The third null hypothesis, that there is no difference in the microhardness values when the microhardness values at the top surface compared with the values seen at the bottom surface, was rejected. Comparing the values seen at the top and bottom surfaces, no significantly difference was seen for both RMGICs. In contrast, for RM3, the microhardness values seen at the top surface were statistically significant (p< 0.05) for both light units compared to mean values seen at the bottom surface. The reason for the top-to-bottom difference in the microhardness values for the resin composite is also explained considering the polymerization process, in the same way as previously described22.

The similar microhardness values seen at the top and bottom surfaces for both RMGICs can be also explained because of the acid/glass reaction that occurs into these materials simultaneously the monomer conversion polymerization process to and continues slowly after clinical setting7. Additionally, two types of setting reactions take place in the light cured glass ionomer: (1) the acid-base reaction between the fluoroaluminosilicate glass and the polycarboxylic acid, the same reaction as in a conventional glass ionomer, and (2) a light-activated free radical polymerization of methacrylate groups of the polymer and HEMA (2-hydroxyethylmethacrylate)18,29. Since the rate of the second reaction, the photo-polymerization reaction, is much faster than the first, the setting time of the cement is much shorter than that of conventional systems7. This curing reaction gives these materials extended working time and optimal physical properties18. It somehow guaranties, after a 24-h time period, the almost complete homogeneity of the microhardness values throughout the specimens seen in the present study.

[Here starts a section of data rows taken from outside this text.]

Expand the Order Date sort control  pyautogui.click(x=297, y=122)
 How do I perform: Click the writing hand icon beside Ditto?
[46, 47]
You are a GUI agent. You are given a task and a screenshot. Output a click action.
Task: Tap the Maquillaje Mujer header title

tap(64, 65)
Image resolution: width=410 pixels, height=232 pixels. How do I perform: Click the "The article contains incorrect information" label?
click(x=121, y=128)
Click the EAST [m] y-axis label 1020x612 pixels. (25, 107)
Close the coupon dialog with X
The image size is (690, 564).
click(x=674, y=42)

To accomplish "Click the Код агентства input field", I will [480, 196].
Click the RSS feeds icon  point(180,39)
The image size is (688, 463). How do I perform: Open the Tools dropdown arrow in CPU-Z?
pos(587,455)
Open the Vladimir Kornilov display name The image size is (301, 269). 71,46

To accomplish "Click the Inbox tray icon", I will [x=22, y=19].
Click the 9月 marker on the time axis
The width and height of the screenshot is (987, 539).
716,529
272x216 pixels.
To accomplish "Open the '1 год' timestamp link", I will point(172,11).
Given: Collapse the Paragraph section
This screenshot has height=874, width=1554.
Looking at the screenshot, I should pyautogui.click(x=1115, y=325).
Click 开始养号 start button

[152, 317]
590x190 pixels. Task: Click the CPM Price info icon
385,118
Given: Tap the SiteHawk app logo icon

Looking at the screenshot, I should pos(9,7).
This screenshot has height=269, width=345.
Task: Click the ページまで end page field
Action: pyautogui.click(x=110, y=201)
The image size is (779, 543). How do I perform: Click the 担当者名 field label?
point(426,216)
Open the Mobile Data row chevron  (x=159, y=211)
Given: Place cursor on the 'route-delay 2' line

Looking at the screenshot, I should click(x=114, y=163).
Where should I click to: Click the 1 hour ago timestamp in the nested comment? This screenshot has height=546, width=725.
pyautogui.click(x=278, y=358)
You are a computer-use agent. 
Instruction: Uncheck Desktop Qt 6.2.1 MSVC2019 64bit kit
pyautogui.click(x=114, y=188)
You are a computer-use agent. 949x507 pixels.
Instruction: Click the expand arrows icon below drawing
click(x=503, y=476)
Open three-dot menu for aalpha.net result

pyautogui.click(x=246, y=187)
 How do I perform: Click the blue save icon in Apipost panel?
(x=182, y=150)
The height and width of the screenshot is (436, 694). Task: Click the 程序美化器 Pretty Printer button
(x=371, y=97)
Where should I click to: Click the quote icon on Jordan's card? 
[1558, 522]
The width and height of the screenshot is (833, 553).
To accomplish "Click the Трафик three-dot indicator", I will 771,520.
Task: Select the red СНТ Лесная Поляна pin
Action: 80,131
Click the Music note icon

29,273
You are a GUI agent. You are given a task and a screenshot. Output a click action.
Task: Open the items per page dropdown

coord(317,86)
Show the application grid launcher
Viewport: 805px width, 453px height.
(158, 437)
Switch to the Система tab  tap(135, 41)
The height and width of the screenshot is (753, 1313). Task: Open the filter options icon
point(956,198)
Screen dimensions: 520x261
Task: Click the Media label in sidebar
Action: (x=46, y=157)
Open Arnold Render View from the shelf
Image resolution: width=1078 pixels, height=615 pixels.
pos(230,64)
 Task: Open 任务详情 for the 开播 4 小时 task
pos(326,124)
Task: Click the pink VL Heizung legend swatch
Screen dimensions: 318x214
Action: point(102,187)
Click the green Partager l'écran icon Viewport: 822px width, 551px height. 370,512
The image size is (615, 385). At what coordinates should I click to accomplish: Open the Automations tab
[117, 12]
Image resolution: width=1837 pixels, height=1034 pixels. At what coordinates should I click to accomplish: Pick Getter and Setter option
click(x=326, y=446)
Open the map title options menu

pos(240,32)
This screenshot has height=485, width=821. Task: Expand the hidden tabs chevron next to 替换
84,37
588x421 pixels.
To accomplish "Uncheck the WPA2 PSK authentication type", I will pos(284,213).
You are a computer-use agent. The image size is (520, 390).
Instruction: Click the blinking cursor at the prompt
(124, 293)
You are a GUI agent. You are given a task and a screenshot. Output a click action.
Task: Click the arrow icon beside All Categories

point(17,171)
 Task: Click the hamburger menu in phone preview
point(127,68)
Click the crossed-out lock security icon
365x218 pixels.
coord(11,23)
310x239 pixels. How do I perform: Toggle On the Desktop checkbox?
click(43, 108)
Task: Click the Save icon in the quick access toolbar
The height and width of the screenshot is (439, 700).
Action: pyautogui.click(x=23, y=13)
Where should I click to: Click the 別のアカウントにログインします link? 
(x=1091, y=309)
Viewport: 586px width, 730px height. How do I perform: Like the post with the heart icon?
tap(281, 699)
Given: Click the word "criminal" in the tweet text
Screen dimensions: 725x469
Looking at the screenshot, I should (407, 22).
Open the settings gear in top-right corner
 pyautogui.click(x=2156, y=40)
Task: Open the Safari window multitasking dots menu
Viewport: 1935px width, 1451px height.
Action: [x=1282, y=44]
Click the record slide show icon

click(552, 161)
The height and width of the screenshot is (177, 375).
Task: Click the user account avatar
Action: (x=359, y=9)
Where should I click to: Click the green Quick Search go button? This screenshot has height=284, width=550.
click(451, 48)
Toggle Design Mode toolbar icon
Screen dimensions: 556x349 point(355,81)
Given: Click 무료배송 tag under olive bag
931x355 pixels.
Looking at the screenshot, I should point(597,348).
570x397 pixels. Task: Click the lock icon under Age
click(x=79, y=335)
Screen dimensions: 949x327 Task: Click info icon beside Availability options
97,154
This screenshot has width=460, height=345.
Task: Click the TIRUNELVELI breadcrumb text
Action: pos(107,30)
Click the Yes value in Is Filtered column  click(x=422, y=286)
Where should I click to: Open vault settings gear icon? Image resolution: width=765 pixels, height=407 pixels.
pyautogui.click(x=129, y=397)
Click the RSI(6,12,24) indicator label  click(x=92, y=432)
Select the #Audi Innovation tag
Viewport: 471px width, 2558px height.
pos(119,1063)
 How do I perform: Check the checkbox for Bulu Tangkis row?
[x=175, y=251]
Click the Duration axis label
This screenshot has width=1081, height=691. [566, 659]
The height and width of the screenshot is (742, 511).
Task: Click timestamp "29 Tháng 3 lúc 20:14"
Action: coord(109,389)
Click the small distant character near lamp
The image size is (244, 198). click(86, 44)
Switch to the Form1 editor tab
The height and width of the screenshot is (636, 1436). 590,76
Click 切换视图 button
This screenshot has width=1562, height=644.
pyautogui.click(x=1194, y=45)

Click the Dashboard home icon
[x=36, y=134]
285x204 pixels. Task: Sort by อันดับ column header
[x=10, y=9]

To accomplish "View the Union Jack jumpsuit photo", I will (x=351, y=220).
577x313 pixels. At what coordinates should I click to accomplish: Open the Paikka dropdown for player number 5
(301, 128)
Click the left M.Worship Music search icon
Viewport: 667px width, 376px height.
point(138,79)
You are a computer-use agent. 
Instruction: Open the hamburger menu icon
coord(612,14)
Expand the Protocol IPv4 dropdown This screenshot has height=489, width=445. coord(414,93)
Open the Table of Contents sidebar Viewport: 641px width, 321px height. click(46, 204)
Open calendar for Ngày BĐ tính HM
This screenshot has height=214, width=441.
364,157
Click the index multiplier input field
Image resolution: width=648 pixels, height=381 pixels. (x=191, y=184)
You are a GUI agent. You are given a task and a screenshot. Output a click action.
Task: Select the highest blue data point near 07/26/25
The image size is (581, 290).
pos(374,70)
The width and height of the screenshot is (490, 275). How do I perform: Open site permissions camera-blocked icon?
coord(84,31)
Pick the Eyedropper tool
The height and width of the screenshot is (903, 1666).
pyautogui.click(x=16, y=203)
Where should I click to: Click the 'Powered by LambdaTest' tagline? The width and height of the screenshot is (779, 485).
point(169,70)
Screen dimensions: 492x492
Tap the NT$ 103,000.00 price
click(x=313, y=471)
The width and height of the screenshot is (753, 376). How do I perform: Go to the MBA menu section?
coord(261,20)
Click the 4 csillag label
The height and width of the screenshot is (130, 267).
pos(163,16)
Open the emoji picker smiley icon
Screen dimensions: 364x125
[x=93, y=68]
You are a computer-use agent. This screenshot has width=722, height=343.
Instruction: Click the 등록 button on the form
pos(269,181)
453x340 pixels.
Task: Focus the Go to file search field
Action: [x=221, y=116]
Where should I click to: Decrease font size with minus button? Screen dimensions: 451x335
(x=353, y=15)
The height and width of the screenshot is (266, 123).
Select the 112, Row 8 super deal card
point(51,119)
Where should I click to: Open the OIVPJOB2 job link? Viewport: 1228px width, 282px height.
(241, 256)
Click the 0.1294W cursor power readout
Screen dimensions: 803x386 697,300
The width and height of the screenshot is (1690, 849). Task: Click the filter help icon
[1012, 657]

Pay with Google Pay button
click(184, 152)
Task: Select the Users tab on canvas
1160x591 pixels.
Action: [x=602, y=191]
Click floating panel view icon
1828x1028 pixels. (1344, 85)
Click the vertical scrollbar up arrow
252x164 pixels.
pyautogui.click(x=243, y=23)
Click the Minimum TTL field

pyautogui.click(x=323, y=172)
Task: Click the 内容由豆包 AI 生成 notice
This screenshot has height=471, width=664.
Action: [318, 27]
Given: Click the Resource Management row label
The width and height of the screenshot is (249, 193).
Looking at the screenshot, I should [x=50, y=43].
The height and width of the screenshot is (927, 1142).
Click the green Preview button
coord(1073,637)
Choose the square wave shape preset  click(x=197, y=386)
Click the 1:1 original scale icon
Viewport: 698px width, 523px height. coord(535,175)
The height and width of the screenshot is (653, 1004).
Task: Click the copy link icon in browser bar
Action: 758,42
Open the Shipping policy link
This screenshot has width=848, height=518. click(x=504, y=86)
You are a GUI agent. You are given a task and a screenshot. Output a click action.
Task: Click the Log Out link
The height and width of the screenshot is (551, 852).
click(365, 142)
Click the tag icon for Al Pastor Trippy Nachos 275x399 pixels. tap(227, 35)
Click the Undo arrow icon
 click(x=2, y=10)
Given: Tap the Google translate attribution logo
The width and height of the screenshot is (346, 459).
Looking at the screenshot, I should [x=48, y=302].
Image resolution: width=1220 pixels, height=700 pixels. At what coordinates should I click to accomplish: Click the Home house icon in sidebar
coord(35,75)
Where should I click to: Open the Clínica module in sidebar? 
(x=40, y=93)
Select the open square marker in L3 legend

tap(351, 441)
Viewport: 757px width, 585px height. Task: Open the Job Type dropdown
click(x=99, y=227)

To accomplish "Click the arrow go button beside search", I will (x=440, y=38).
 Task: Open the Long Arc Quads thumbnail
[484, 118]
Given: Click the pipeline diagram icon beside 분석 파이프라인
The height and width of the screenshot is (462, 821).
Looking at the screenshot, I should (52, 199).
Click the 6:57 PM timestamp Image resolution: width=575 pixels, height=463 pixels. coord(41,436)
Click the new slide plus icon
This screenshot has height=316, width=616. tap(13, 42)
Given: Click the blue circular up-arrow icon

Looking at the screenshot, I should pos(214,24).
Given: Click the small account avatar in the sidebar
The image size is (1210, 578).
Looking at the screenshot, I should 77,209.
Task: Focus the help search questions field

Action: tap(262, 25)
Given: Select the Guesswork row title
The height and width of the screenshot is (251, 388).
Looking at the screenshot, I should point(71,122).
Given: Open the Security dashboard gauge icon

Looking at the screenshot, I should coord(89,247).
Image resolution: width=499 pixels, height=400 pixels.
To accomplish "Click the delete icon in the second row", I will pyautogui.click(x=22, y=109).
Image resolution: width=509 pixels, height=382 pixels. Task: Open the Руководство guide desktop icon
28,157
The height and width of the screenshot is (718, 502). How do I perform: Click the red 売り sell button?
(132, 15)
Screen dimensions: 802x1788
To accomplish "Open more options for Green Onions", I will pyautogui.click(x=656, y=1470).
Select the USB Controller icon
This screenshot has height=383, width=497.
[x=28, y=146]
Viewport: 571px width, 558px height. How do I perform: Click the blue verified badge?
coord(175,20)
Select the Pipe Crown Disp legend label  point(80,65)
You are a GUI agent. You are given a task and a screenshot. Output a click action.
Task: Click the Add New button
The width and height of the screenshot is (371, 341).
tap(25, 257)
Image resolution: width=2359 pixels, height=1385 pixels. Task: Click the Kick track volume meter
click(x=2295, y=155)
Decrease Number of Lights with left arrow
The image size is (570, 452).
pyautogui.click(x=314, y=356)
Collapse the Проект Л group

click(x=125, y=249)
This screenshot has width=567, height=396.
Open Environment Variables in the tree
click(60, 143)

The clinical significance of the present work is that it is important to understand the acid/glass reaction and the polymerization process to appropriately place resin-modified glass-ionomer cement restorations. It was also demonstrated that, using different light-curing units, the results seen in the different restorative materials tested was completely different.

CONCLUSIONS

Within the limitations of this study, the following conclusions may be drawn:

At the top surface, the microhardness of resin modified glass-ionomer cements was not influenced by the curing light used (hypothesis 1 accepted);

At the bottom surface, the use of different light-curing units to polymerize both resin modified glass-ionomer cements influenced the microhardness values (hypothesis 2 rejected)

For the tested resin-modified glass ionomer cements, the hardness values seen at the bottom surface were similar compared to that observed at the top surface. For the resin composite. Lower microhardness values were found at the bottom surface (hypothesis 3 rejected).